B. Par déclaration du 18 décembre 2015, rectifiée par procédé du 5 janvier 2016, G.________ a formé appel de ce jugement, concluant, avec suite de frais et dépens, à sa modification en ce sens qu’il est condamné à une peine privative de liberté de deux ans et dix mois, sous déduction de 240 jours de détention avant jugement, cette peine comprenant le solde de peine lié à la révocation de la libération conditionnelle prévue sous chiffre III du dispositif du jugement.

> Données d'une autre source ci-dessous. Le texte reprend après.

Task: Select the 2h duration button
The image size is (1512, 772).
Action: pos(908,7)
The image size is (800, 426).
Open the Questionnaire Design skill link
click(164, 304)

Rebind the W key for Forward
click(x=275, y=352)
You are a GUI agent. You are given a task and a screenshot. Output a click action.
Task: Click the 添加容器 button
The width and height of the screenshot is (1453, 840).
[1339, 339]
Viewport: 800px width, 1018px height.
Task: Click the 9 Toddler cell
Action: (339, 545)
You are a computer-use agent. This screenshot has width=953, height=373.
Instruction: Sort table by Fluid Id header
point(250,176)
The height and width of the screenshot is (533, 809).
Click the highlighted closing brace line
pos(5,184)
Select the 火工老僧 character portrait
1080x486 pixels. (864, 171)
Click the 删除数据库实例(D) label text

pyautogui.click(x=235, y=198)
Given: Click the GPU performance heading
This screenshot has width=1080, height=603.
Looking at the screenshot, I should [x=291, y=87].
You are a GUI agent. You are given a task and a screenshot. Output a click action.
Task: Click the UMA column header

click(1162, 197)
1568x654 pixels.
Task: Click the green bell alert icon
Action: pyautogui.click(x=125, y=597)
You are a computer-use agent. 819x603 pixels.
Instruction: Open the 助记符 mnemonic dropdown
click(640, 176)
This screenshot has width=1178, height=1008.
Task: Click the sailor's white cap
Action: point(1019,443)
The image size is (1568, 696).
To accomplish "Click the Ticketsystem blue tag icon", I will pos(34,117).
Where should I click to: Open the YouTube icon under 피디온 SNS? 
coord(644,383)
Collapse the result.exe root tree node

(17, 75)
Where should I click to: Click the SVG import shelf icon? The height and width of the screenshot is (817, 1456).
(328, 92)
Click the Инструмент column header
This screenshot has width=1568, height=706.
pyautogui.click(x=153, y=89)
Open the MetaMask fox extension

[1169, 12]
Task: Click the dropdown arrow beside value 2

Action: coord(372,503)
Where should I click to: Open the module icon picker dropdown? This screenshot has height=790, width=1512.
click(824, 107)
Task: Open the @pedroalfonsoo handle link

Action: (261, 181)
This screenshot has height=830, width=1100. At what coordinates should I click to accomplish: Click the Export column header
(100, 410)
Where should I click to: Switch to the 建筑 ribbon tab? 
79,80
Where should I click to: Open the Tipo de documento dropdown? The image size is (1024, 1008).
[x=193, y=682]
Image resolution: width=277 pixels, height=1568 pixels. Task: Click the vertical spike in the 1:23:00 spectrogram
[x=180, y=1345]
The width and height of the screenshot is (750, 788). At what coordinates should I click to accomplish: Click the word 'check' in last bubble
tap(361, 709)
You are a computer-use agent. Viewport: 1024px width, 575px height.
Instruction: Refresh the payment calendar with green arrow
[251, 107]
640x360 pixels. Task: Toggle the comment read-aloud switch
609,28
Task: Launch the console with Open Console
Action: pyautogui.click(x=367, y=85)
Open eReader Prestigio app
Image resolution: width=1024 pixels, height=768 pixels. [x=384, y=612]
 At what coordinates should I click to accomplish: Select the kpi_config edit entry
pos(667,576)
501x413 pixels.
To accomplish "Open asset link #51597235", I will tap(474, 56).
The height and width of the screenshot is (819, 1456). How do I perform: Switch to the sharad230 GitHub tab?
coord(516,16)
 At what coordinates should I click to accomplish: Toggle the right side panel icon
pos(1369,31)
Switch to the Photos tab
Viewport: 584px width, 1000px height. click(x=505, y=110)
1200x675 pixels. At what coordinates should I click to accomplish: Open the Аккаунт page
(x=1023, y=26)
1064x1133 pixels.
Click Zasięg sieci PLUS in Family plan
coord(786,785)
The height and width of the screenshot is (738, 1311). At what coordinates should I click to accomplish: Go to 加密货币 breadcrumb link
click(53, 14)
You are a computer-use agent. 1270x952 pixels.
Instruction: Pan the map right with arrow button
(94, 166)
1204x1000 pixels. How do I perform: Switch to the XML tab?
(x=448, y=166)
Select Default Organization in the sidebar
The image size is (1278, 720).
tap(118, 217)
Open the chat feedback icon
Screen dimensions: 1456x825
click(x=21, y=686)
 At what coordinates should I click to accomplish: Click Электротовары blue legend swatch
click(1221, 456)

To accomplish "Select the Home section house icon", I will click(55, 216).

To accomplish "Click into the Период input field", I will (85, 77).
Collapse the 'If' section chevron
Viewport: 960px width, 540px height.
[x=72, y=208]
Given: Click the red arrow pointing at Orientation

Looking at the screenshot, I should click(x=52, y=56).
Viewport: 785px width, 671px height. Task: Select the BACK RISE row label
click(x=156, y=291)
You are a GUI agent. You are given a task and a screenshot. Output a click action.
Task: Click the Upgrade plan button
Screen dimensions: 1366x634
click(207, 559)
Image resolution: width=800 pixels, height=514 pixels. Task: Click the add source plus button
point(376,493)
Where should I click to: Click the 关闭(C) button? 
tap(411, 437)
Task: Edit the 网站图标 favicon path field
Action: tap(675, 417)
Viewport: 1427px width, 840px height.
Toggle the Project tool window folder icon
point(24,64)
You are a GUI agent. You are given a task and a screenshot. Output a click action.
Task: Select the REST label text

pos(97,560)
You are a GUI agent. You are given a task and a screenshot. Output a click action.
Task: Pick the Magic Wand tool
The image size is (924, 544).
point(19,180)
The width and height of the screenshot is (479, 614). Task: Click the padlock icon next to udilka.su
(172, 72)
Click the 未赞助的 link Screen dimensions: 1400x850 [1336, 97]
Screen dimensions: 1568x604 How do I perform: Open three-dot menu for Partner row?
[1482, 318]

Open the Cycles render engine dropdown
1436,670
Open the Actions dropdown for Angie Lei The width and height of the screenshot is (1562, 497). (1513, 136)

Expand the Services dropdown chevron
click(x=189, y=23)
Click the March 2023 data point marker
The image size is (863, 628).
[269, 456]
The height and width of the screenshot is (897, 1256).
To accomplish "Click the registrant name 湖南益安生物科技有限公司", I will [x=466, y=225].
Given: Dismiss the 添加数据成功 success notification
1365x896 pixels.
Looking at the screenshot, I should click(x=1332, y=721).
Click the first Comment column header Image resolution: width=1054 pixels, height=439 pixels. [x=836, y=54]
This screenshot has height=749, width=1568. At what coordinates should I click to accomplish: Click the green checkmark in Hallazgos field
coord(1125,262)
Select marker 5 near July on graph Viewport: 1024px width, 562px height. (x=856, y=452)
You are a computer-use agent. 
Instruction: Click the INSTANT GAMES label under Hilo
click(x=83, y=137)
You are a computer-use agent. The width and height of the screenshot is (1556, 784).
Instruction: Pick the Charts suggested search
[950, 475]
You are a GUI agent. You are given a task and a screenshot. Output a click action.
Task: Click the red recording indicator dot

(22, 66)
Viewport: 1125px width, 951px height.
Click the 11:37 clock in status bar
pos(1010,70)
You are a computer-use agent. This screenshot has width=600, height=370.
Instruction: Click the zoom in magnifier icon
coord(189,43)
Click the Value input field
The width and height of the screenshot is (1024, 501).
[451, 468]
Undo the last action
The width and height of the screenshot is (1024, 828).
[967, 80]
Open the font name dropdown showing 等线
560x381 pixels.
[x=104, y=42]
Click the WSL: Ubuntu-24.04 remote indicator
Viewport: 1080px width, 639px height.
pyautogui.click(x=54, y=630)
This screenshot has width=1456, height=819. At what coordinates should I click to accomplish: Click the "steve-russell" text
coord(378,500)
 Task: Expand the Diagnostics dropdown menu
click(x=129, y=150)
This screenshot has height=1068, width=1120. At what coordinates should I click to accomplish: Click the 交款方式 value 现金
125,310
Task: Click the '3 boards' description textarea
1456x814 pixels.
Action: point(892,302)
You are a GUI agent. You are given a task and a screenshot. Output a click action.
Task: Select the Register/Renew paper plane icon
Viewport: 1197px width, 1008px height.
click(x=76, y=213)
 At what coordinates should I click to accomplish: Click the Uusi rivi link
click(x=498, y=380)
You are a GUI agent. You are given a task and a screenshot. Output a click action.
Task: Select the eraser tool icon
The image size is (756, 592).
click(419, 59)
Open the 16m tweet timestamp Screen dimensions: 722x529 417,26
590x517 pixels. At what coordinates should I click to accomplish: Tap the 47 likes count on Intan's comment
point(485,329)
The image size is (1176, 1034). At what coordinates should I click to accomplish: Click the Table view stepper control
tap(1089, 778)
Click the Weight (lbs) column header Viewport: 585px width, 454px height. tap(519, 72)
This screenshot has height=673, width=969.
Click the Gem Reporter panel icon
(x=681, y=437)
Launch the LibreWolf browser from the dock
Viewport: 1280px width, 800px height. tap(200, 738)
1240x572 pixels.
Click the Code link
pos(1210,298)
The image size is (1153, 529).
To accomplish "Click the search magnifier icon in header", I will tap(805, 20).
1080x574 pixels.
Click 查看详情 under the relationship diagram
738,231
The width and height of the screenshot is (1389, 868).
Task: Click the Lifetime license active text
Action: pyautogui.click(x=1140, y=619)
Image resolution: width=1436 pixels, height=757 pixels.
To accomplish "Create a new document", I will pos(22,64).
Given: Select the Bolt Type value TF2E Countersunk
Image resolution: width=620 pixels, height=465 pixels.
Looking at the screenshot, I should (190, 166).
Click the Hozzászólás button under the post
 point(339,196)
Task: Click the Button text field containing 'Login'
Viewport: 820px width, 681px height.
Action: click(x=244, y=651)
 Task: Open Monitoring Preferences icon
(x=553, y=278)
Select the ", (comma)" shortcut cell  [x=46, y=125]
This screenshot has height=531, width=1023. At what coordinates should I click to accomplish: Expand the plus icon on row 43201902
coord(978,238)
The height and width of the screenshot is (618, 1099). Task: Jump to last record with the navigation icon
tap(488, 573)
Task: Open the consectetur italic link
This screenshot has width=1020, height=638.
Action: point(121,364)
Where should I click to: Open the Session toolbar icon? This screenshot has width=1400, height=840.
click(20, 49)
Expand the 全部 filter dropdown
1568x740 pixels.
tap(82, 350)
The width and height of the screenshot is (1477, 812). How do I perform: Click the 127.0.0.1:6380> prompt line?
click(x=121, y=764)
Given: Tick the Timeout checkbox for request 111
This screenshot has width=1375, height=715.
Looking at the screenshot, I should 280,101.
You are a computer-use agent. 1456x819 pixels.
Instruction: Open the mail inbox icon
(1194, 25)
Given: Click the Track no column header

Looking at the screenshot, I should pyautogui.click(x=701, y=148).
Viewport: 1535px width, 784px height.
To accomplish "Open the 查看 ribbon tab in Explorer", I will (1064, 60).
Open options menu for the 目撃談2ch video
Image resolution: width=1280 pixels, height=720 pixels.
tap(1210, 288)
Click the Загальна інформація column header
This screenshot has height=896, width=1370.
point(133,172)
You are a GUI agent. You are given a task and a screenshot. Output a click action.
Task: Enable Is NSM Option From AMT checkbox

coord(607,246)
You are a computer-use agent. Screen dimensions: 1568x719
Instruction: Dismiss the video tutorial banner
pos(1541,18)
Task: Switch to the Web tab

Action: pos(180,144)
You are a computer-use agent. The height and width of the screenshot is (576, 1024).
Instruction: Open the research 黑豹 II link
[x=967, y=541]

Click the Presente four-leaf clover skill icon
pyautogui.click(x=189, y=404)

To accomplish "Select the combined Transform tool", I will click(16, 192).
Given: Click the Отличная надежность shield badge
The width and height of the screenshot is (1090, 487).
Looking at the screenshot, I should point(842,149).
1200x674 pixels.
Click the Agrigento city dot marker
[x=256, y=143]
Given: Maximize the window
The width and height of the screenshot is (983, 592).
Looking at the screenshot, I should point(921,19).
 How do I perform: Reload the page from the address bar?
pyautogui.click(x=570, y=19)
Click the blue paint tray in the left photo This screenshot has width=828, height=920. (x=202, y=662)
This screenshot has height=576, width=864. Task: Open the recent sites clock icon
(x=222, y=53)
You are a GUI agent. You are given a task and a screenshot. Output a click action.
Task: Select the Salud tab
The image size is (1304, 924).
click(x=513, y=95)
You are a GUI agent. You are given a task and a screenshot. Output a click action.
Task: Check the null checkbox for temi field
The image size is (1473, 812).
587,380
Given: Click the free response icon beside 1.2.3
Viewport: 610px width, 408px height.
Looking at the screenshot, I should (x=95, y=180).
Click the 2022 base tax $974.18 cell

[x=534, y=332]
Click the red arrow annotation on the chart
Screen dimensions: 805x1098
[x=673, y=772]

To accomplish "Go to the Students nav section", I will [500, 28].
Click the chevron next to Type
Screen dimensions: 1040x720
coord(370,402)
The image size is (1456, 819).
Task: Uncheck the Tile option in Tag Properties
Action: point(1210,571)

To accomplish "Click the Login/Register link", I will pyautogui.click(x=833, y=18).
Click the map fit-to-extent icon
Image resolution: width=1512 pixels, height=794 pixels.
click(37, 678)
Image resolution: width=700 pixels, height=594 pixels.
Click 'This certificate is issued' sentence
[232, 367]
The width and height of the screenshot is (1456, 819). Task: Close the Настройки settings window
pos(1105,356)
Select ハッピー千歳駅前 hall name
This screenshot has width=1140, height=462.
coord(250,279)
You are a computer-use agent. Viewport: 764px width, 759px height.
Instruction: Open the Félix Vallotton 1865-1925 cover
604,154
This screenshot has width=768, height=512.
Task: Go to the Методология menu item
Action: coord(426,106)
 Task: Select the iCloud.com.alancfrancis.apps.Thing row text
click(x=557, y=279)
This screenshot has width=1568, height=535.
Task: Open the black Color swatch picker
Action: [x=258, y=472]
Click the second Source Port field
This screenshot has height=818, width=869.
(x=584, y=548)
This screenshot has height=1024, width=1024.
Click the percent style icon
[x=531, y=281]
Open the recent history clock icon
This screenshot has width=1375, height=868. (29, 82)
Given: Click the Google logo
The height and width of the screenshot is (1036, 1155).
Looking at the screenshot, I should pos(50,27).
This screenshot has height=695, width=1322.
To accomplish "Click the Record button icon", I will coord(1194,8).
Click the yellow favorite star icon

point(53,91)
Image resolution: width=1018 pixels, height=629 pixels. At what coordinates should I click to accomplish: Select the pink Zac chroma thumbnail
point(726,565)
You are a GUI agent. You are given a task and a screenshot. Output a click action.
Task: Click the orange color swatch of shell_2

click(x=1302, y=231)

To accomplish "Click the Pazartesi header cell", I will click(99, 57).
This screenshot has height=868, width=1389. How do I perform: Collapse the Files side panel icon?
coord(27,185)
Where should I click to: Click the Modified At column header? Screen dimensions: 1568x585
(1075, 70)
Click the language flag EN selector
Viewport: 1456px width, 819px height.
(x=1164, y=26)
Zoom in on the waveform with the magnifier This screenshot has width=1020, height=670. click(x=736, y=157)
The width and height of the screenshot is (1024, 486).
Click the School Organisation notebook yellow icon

C. Les faits retenus sont les suivants :
1.1 Le prévenu G.________, né en 1977, ressortissant français, a suivi sa scolarité obligatoire jusqu’à l’obtention du baccalauréat. Par la suite, il a occupé différents emplois temporaires dans le bâtiment et la manutention notamment. Il a passé son permis de chauffeur poids lourds en février et mars 2008 et a travaillé en cette qualité de manière temporaire. Après avoir été incarcéré en Suisse, le prévenu a été libéré conditionnellement le 22 mai 2013. Il a déclaré avoir trouvé du travail comme chauffeur en septembre 2013, activité professionnelle qu’il dit avoir conservée jusqu’à son interpellation dans la présente procédure. Le prévenu n’a personne à charge. Il estime ses dettes à environ 4'000 francs.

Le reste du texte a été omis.